Patrick N. Hunt has been teaching at Stanford University since 1993 and directed the Stanford Alpine Archaeology Project between 1994-2012, which received sponsorship from the National Geographic Society in 2007-2008 and has been featured at National Geographic Learning events through 2017 as well as written up in National Geographic. Under National Geographic auspices Hunt conducted research in Spain and Carthage (Tunisia) as well in the Pyrenees, continuing in France, Italy and also Turkey where Hannibal lived his last years. The research project has independently continued since 2013 as the Hannibal Expedition, annually conducting research between Italy and France.

In 1996 Hunt found the 9,000 ft. high quarry for the Temple of Jupiter in the Fenetre de Ferret pass adjacent to the Great St. Bernard Pass between Italy and Switzerland and directed a team that discovered and excavated a Roman silver coin hoard in the Swiss Alps in 2003.

Germane to this new biography of Hannibal, one of Hunt’s primary research interests has been to track Hannibal’s crossing of the Alps in 218 BCE and examine major Hannibal battlefields from 218-202 BCE. Annually between 1996 and 2016, Patrick led Stanford teams across Spain, France and Italy including over at least 30 Alpine passes in search of topographic clues matching the texts of Polybius and Livy who wrote about Hannibal nearly two millennia ago.

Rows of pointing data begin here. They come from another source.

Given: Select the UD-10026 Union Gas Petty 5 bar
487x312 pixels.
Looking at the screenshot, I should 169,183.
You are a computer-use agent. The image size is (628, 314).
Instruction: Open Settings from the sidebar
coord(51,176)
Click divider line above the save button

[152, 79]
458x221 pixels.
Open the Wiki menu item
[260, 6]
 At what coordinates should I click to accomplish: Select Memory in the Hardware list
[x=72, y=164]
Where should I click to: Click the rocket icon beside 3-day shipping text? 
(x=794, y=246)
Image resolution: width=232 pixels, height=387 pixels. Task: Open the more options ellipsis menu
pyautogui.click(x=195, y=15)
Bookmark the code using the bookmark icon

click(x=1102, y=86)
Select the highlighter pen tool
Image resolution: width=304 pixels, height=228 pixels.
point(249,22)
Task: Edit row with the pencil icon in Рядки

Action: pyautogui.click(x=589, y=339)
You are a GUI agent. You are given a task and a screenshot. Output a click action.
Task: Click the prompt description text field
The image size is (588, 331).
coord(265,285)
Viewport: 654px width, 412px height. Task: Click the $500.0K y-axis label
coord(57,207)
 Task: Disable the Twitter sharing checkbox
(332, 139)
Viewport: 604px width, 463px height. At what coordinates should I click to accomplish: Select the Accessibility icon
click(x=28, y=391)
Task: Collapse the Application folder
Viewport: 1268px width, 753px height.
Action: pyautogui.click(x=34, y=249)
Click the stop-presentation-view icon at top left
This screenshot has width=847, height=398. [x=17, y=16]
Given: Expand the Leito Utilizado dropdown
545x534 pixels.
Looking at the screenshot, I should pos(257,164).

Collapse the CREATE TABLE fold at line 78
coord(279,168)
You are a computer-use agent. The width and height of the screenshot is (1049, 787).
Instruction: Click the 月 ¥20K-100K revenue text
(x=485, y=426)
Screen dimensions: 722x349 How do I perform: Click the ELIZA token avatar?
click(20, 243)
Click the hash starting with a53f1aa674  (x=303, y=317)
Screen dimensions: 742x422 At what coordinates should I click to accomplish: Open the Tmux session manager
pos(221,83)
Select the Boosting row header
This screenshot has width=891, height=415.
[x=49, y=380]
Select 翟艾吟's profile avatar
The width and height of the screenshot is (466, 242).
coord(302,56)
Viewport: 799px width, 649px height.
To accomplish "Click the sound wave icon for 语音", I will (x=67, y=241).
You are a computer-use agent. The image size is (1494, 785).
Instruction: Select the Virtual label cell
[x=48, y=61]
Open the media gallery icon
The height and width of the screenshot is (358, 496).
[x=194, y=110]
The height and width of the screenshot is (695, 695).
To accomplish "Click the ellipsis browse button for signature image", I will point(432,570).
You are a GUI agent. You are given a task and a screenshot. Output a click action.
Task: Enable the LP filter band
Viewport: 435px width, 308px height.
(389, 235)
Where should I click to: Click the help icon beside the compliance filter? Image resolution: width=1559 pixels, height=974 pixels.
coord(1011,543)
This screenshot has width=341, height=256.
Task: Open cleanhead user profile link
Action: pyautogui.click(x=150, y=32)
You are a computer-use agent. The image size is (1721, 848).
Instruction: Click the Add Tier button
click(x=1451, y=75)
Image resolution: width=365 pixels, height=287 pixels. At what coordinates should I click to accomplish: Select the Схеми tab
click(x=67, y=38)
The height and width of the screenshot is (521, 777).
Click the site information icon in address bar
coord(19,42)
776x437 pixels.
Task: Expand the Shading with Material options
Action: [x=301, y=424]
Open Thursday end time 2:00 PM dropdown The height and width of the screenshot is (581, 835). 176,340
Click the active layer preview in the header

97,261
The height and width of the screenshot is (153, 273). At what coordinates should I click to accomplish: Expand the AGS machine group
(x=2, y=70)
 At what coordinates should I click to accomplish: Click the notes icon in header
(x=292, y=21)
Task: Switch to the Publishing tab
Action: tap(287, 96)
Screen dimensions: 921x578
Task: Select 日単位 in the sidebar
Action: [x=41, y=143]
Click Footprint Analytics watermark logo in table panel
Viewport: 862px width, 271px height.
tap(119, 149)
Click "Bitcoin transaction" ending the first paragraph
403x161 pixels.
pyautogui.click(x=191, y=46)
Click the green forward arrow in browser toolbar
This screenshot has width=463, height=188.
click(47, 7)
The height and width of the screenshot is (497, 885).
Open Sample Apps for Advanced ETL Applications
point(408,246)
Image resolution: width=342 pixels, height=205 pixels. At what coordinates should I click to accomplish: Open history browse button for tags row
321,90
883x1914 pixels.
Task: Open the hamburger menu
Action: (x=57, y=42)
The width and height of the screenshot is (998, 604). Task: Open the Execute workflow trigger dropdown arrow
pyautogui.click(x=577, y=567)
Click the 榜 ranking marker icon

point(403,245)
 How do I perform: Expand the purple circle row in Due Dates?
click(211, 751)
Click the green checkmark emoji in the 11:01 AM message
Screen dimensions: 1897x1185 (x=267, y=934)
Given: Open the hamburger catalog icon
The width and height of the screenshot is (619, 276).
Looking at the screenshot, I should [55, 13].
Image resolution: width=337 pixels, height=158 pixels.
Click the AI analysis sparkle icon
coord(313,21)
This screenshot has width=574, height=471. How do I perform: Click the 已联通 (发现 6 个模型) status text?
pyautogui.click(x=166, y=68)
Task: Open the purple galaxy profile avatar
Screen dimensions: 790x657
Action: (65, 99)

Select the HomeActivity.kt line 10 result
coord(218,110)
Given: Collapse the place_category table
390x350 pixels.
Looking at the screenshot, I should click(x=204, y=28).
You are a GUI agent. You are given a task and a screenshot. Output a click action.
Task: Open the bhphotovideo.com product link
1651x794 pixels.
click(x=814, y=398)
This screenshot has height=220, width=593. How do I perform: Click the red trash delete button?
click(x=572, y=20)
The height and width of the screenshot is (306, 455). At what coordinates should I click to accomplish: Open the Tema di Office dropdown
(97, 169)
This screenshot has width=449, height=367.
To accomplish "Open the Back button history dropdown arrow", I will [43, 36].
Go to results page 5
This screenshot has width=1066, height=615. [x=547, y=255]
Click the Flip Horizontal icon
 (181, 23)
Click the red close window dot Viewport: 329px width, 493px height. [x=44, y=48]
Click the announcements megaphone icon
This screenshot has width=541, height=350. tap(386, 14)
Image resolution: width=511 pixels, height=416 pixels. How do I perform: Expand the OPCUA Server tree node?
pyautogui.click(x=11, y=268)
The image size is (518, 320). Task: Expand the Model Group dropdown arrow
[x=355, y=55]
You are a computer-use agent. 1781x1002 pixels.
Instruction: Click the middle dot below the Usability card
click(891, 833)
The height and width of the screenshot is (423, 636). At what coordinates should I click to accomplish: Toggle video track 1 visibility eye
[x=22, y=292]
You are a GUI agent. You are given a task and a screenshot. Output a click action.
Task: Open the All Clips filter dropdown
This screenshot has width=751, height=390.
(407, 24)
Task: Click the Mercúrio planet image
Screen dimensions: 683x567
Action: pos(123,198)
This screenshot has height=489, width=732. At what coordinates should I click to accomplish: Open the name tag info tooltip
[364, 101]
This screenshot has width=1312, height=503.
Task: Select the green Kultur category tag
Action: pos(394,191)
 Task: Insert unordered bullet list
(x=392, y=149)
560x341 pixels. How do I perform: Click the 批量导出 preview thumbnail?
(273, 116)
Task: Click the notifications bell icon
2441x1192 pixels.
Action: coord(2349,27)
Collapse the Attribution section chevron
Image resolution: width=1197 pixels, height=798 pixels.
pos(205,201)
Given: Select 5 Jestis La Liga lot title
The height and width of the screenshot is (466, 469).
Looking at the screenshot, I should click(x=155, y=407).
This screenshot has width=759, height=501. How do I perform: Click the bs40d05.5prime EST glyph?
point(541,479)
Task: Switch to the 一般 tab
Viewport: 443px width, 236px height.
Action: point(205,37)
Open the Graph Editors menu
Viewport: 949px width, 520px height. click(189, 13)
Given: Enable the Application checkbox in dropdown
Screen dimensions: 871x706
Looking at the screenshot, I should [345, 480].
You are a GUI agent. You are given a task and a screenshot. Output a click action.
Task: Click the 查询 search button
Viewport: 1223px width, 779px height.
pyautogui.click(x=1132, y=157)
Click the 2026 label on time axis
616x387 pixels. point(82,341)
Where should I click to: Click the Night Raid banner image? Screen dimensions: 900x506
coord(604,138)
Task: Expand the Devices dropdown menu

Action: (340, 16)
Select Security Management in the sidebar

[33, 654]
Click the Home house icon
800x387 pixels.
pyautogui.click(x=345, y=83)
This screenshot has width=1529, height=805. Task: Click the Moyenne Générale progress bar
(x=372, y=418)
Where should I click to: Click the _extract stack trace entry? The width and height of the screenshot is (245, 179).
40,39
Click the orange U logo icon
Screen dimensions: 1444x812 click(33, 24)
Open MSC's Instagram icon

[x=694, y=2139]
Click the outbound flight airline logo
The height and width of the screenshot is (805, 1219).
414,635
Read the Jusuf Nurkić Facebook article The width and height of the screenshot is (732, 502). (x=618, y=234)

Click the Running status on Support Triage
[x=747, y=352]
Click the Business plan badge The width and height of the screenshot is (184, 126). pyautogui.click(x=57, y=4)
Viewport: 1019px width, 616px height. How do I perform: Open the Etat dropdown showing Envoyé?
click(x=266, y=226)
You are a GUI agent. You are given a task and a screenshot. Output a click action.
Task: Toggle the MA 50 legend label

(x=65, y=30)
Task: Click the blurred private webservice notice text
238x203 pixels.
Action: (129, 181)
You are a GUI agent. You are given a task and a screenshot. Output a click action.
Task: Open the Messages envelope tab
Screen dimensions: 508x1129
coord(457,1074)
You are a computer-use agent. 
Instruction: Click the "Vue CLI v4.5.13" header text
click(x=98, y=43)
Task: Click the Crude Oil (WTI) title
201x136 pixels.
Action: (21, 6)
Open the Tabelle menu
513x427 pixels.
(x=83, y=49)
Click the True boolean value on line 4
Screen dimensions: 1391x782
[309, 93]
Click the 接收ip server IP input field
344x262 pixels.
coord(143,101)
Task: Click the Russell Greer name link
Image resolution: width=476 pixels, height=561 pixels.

Patrick has been an elected Fellow of the Royal Geographical Society since 1989 and has been a National Lecturer for the Archaeological Institute of America since 2009. He has served as President of the Archaeological Institute of America’s Stanford Society since 1995. Hunt is also an Expedition Expert for National Geographic Expeditions 2016-2017 in montane European regions and he is often featured in National Geographic documentaries.